This paper argues that high novelty itself does not necessarily lead to risk; rather, risk emerges only when the uncertainty brought by novelty exceeds the capacity of systemic adaptation. In other words, innovation risk is rooted in the imbalance of “innovation tension” arising from the continuous interaction between “novelty” and “adaptation.” As illustrated in Figure 1, novelty and adaptation constitute the two core dimensions of tension in the innovation process. On one hand, the pursuit of novelty entails actively breaking through existing cognitive and technological boundaries, which often results in unclear theoretical mechanisms, highly uncertain technical paths, and unpredictable application prospects, thereby significantly elevating uncertainty levels. On the other hand, adaptation reflects the ability to resolve critical bottlenecks, evolve synchronously with existing knowledge and technology, and propose acceptable new research paradigms; its core function is to mitigate and absorb uncertainty, ensuring that innovation can survive and grow within the existing scientific, technological, and institutional ecosystems.
The specific manifestation of innovation risk depends on the dynamic equilibrium of this tension. “High novelty-high adaptation” represents the ideal breakthrough innovation model, where robust adaptation effectively neutralizes the immense uncertainty brought by high novelty, rendering the risk controllable. However, in practice, this ideal state is relatively rare. More common is the “high novelty-low adaptation” combination, in which the high uncertainty introduced by novelty cannot be offset by commensurate adaptation, leading to a severe imbalance in tension and an extremely high risk of innovation failure. Conversely, “low novelty-low adaptation” signifies a state of stagnation characterized by low risk and low impact. Therefore, high novelty itself is not a sufficient condition for risk. A case in point is AlphaFold, which not only pioneered the application of deep learning to resolve the long-standing protein folding challenge, but also developed a sequence-structure-function analytical framework that seamlessly integrated with existing structural biology paradigms [11]. Conversely, innovations exhibiting limited adaptive capacity often face stagnation when encountering theoretical incompatibilities with established frameworks or insurmountable technological obstacles.
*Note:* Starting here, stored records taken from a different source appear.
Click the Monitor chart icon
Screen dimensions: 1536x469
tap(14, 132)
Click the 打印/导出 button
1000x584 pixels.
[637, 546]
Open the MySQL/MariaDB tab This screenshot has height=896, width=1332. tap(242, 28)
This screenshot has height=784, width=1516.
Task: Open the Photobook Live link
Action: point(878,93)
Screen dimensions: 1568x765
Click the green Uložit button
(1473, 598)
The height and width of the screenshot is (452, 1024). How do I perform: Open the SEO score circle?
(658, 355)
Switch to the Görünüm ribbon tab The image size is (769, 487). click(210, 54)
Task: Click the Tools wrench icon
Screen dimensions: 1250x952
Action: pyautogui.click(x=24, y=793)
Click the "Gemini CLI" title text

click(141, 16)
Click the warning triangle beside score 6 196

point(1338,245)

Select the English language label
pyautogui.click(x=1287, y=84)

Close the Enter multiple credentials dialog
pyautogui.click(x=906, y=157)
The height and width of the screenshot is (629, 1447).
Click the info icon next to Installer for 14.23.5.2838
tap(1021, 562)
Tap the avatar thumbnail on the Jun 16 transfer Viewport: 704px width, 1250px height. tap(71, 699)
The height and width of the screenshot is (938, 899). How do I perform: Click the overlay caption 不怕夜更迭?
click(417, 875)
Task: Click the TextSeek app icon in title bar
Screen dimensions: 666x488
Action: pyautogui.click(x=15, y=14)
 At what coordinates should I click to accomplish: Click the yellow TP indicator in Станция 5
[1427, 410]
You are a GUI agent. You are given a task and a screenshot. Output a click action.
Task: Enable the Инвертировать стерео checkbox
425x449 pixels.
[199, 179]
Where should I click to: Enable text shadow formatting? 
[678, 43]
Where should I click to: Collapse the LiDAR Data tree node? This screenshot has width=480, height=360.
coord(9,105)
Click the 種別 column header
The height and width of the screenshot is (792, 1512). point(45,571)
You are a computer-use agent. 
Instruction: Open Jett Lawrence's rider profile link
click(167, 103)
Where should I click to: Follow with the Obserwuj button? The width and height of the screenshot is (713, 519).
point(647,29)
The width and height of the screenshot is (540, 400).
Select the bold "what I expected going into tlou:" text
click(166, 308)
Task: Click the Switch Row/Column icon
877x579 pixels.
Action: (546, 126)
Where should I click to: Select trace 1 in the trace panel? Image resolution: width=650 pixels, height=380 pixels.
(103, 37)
The case of copper oxide superconductors illustrates this phenomenon: while their high-temperature superconducting characteristics represented a major advance, their theoretical understanding remains constrained by both incompatibility with conventional BCS theory [12,13] and the absence of viable alternative explanatory frameworks, resulting in predominantly empirical-level progress. This fundamental tension between novelty and adaptation represents the core risk-generation mechanism underlying STI processes. Although global research has advanced in STI risk identification, investigations into the fundamental origins and systemic mechanisms of risk emergence remain insufficient.
Accordingly, this study investigates the etiological sources and fundamental mechanisms underlying scientific and technological innovation (STI) risks. Employing novelty and adaptation as key dimensions, we develop measurement methodologies to establish a comprehensive risk classification and assessment framework for STI.

2. Related Research

2.1. Measurement Methodologies for STI Risks

Risk quantification in scientific and technological innovation (STI) represents a fundamental challenge in innovation management studies. Existing measurement approaches predominantly adopt two distinct paradigms. The first paradigm relies on subjective expert evaluations, incorporating either empirical estimations, pessimistic projections, realist assessments, and minimax regret analysis to calculate innovation success probabilities and potential losses, or survey instruments and peer evaluation systems for risk appraisal [14]. Although operationally tractable, these approaches encounter valid criticisms concerning their capacity to objectively capture genuine risk magnitudes given the essential uncertainty and systemic complexity inherent to technological innovation processes [15]. The second paradigm employs quantitative analytical methods, utilizing either probabilistic modeling techniques (e.g., Bayesian networks) and multi-criteria decision frameworks (e.g., AHP), or multidimensional assessment systems incorporating technical viability, organizational capacity, financial stability, and policy alignment.
While enabling quantitative risk assessment, current methodologies remain constrained by their heavy reliance on subjective expert judgments and a narrow focus on externally observable parameters like technological maturity, market volatility, and environmental factors. More fundamentally, these approaches lack the capacity to uncover the inherent properties and underlying causal processes that characterize scientific and technological innovation risks. Furthermore, prevailing methodologies conceptualize innovation risks as static phenomena, thereby neglecting the inherently dynamic and evolutionary characteristics of innovation processes. Emerging research has introduced bibliometric measures of recombinant innovation as proxy indicators for scientific risk assessment [16,17], representing a methodological advancement in the field. Nevertheless, these unidimensional measures demonstrate limited capacity to fully characterize the multifaceted evolutionary dynamics inherent to innovation risk systems.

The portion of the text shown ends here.